■ WORK TO BE COMPLETED: Find each line in the rows below that contains the word "Expand" and copy it. The match is case-sensitive.

++++++++++++++++++++

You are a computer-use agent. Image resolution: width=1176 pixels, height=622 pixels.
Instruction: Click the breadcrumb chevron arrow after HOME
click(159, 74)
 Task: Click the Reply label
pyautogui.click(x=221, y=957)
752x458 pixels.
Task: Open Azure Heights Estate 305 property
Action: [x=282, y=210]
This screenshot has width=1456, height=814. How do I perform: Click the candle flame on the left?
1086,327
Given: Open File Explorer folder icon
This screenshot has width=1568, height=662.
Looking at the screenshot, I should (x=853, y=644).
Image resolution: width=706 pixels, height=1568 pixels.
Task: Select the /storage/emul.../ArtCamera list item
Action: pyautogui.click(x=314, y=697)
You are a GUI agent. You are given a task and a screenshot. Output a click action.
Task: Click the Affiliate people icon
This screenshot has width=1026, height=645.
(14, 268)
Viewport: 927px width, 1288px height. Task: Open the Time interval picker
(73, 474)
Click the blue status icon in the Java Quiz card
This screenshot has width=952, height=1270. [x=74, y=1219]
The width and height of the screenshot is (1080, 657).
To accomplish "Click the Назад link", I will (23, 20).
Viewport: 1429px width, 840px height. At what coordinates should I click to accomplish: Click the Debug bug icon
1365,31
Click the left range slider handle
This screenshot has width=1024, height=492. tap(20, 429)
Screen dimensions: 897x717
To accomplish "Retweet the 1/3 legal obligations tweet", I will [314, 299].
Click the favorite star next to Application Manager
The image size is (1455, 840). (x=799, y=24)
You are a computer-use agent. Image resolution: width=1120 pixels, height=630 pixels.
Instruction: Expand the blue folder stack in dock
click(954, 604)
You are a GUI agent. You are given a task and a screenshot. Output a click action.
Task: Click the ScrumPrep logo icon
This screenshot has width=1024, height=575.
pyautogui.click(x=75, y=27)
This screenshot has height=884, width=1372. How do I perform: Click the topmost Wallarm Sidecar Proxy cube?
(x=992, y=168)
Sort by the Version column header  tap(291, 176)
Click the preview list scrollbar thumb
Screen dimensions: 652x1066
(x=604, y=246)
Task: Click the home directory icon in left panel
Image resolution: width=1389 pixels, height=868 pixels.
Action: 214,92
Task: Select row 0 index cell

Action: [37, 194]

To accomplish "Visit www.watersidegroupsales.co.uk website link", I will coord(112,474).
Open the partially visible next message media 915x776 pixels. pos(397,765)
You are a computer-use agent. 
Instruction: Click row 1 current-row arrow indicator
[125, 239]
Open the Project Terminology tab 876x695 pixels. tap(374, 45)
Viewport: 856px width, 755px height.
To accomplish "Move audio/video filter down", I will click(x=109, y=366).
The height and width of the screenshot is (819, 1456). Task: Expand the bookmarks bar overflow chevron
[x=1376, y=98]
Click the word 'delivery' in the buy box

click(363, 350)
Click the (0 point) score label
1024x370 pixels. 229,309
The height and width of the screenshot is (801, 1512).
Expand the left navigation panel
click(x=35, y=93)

++++++++++++++++++++

■ TASK SOLUTION:
Instruction: Expand the blue folder stack in dock
The height and width of the screenshot is (819, 1456). Task: Expand the bookmarks bar overflow chevron
Expand the left navigation panel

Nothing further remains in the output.